Notes

Background Service Setup

19 May 2026

To create a background service, a systemd service file is needed. It can be create in ~/.config/systemd/user/ with the extension .service for user-level services, or in /etc/systemd/system/ with the extension .service for system-level ones.

The content of the service file should include the [Unit], [Service], and [Install] sections. For example:

[Unit]
Description=My Background Service

[Service]
ExecStart=/path/to/your/executable
Restart=always/on-failure/...

[Install]
WantedBy=default.target/multi-user.target/...

The key fields to note are ExecStart, Restart, and WantedBy.

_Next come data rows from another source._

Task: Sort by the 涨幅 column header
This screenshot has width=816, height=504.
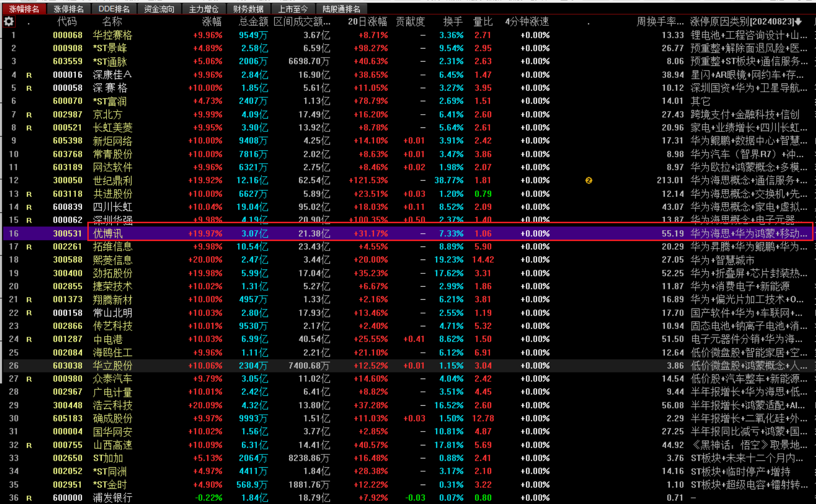Action: (212, 22)
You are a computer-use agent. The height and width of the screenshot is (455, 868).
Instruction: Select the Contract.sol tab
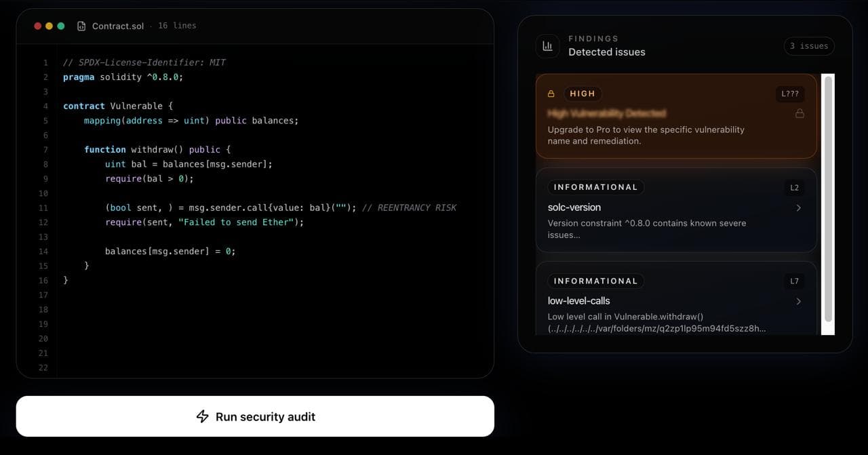pos(119,25)
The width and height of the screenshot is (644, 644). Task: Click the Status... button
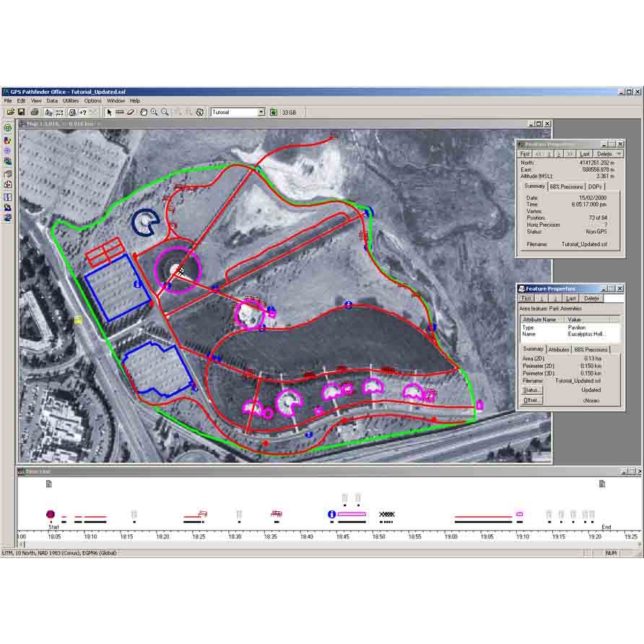click(x=531, y=390)
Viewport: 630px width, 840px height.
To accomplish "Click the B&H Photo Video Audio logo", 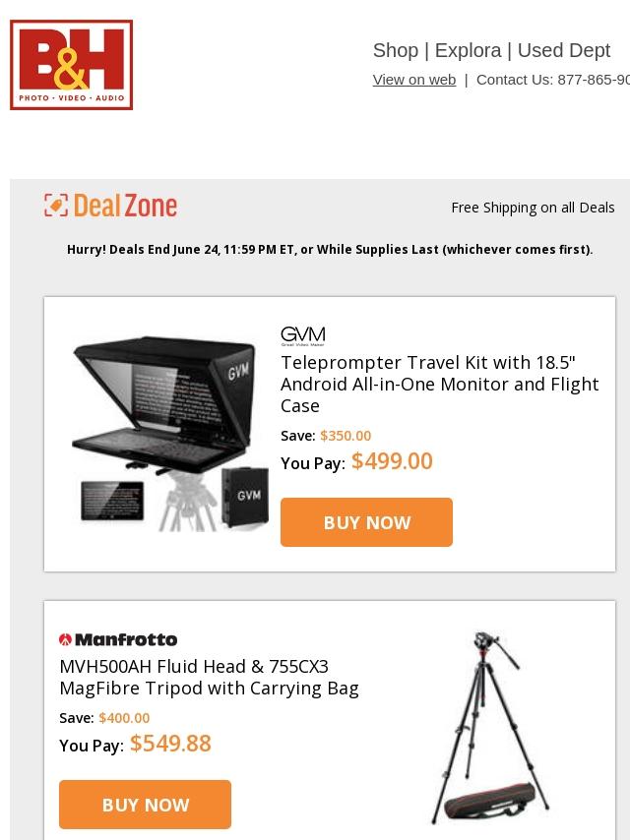I will [71, 65].
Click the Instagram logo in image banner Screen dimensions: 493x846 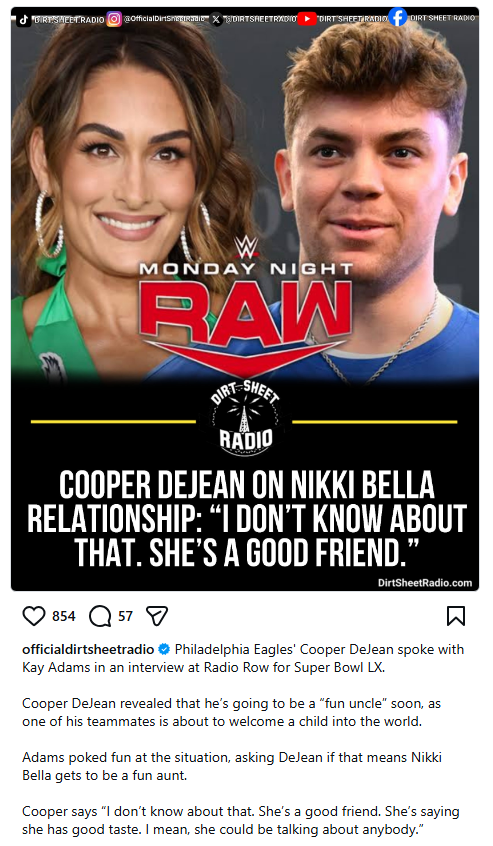click(x=114, y=19)
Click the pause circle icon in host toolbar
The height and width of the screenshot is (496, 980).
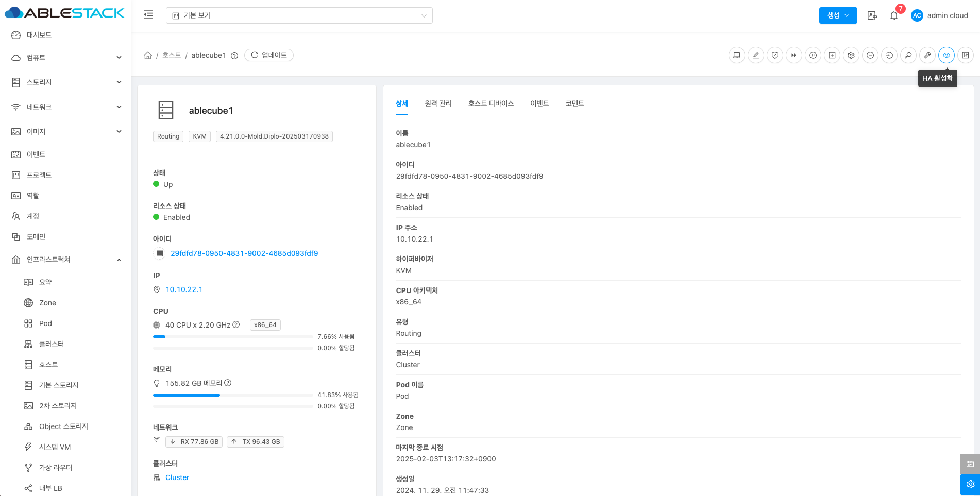coord(813,55)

  • ExecStart specifies the command to run the service.
  • Restart specifies when you want the service to restart: always (after quit), when quited unexpectedly, etc.
  • WantedBy specifies the target to depend on. The perhaps most common one, default.target, means the service will start when user logs in.

Here is my Syncthing service file:

[Unit]
Description=Syncthing
After=network.target

[Service]
ExecStart=/opt/syncthing/syncthing serve --no-browser
Restart=on-failure
RestartSec=5

[Install]
WantedBy=default.target

Interpretation: The file defines a service that is called Syncthing. It auto starts when user logs in by calling syncthing serve --no-browser (the command to start the Syncthing server), after the network is up. It restarts everytime it crashes after waiting for 5 seconds.